The host then should write new data to a shared memory and the kernels should detect this and start to process the data. When done the host should notice this and the kernels should wait for new data again.

To make kernels wait for new data I was thinking of polling some address. When the host writes some boolean flag, the kernels should detect this. Maybe I can use atomics for this. When a kernel reads global memory it will stall for a few hundred cycles so other kernels can go in between. I think that is a reasonable polling mechanism. But is it possible?

Can I somehow make sure a kernel actually tries to read the global memory each time and not the cache (during the polling)?

I do not want to use command queues with memory transfers and kernel invocations because that is probably not real-time safe.

First of all, CUDA does not provide any strong real-time guarantees. If you need them, CUDA may not be suitable for you.
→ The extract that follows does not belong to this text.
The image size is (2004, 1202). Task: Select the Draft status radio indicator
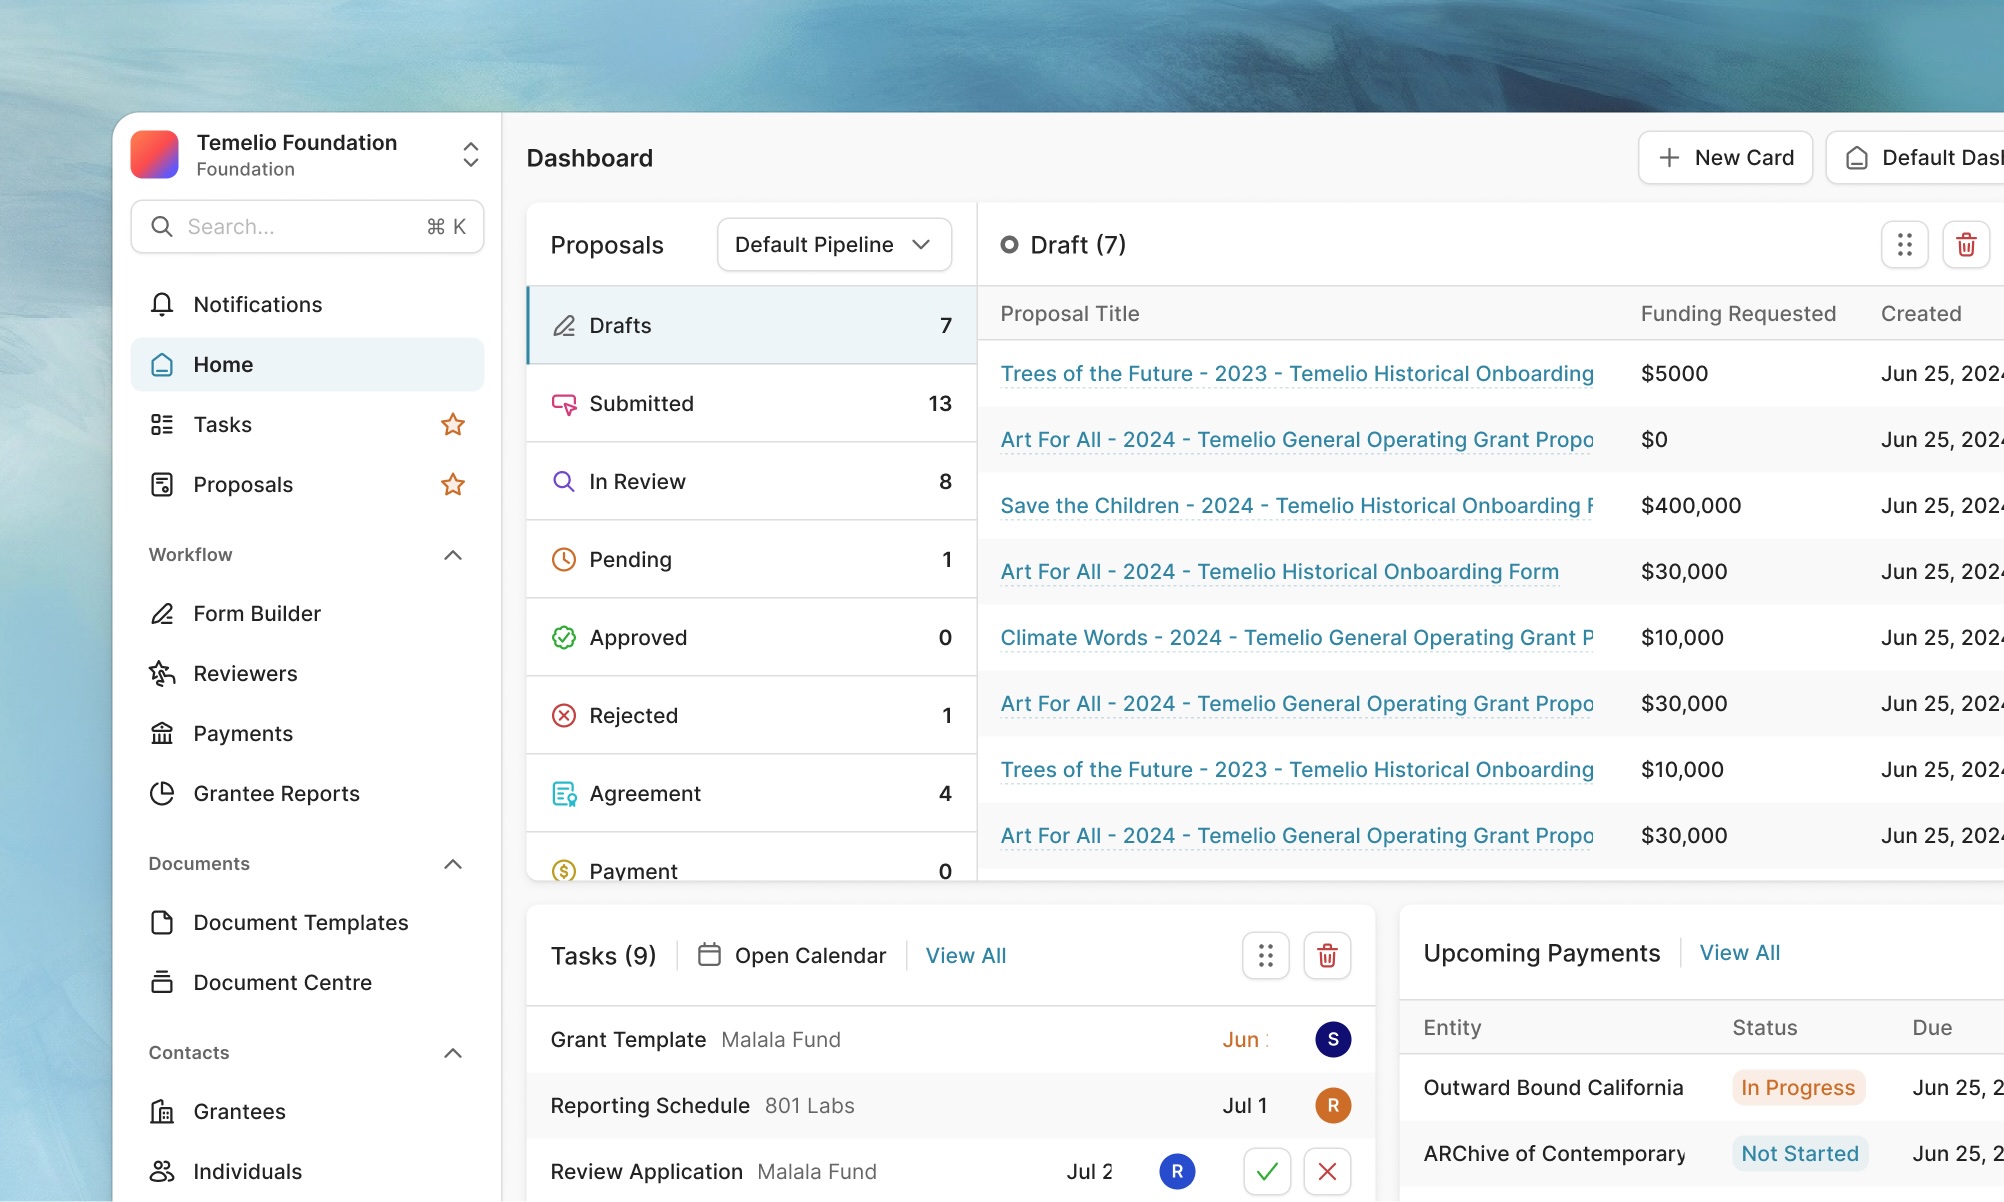1009,245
The concept you are looking for is called persistent kernels. This may help you find other resources.
To avoid reading data from cache, you can use volatile pointers.

completely agree.

In addition, I don’t think there is any actual guarantee that a persistent kernel remains “persistent”. Specifically, my understanding of how things work in an environment where you are also using the graphics engine is that the compute kernel may get pre-empted (moved out, so to speak) for execution of graphics workload, from time to time. There is a work scheduler on the GPU that will attempt to make forward progress both on the graphics task as well as the compute task, but this will almost certainly introduce further variability in the “response time” to new data being delivered to the compute kernel, as compared to the case where the persistent kernel is running on an otherwise idle GPU. AFAIK there is no detailed specification for this scheduler behavior.

The GPU control panels on windows or linux may give some high-level inputs as to how to order or prioritize work, but this stuff tends to change from time to time, and I have not looked at it recently.